Department of Microbiology and Immunology, Aichi Medical University School of Medicine, Nagakute, Aichi, Japan.
Immunology. 2010 Sep;131(1):59-66. doi: 10.1111/j.1365-2567.2010.03274.x. Epub 2010 Apr 6.
Selective Alzheimer disease indicator-1 (seladin-1) is a broadly expressed oxidoreductase and is related to Alzheimer disease, cholesterol metabolism and carcinogenesis. The effect of lipopolysaccharide (LPS) on the expression of seladin-1 was examined using RAW 264.7 macrophage-like cells and murine peritoneal macrophages. Lipopolysaccharide induced the expression of seladin-1 protein and messenger RNA in those macrophages. The seladin-1 expression was also augmented by a series of Toll-like receptor ligands. The LPS augmented the expression of seladin-1 via reactive oxygen species generation and p38 activation. Seladin-1 inhibited LPS-induced activation of p38 but not nuclear factor-kappaB and inhibited the production of tumour necrosis factor-alpha in response to LPS. Moreover, seladin-1 inhibited LPS-induced osteoclast formation and enhanced LPS-induced alkaline phosphatase activity. Therefore, it was suggested that seladin-1 might be an LPS-responsible gene product and regulate the LPS-induced inflammatory response negatively.

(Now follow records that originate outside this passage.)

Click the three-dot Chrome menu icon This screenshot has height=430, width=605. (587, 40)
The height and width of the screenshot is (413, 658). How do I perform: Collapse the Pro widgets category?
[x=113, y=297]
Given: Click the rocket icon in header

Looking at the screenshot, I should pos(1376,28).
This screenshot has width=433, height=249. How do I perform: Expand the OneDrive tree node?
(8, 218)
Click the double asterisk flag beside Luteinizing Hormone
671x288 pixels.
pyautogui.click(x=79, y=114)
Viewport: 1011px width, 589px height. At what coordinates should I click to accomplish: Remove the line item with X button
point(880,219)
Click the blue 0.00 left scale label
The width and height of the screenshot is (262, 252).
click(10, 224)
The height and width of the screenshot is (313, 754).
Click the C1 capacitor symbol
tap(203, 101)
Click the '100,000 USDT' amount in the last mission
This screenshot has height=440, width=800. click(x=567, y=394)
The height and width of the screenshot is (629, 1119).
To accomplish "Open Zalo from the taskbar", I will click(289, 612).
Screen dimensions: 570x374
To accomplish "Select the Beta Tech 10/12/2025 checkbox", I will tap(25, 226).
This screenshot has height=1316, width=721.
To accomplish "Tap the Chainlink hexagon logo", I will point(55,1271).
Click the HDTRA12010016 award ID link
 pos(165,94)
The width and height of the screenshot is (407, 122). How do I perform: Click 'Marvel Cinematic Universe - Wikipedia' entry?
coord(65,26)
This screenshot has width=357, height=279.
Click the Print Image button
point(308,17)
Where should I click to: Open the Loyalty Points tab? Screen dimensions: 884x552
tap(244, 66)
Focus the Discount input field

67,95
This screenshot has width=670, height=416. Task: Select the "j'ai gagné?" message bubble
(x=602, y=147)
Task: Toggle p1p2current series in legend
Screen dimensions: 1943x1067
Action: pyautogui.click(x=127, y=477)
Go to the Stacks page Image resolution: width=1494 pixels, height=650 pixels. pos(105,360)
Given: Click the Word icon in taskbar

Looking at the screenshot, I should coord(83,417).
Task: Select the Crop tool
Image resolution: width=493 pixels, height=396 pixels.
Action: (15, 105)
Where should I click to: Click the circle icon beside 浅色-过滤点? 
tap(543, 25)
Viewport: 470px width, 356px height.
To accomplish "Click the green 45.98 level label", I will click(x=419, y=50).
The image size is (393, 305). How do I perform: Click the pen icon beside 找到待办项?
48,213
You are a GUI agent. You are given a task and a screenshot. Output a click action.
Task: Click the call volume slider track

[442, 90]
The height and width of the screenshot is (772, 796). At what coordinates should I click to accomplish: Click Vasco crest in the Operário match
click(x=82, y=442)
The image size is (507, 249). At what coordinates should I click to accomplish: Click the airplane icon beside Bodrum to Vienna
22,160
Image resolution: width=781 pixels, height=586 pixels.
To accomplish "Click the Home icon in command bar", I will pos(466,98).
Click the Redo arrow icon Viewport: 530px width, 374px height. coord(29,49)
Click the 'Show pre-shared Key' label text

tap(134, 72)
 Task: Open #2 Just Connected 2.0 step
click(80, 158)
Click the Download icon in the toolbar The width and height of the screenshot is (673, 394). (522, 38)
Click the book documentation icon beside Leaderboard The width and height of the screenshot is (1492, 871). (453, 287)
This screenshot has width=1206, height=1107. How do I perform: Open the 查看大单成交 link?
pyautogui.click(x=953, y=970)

选择性阿尔茨海默病标志物-1(seladin-1)是一种广泛表达的氧化还原酶,与阿尔茨海默病、胆固醇代谢和致癌作用有关。使用 RAW 264.7 巨噬样细胞和鼠腹腔巨噬细胞研究了脂多糖(LPS)对 seladin-1 表达的影响。LPS 诱导这些巨噬细胞中 seladin-1 蛋白和信使 RNA 的表达。一系列 Toll 样受体配体也增强了 seladin-1 的表达。LPS 通过活性氧生成和 p38 激活来增加 seladin-1 的表达。Seladin-1 抑制 LPS 诱导的 p38 激活,但不抑制核因子-κB,并抑制对 LPS 的肿瘤坏死因子-α的产生。此外,seladin-1 抑制 LPS 诱导的破骨细胞形成并增强 LPS 诱导的碱性磷酸酶活性。因此,提示 seladin-1 可能是 LPS 反应性基因产物,并负调控 LPS 诱导的炎症反应。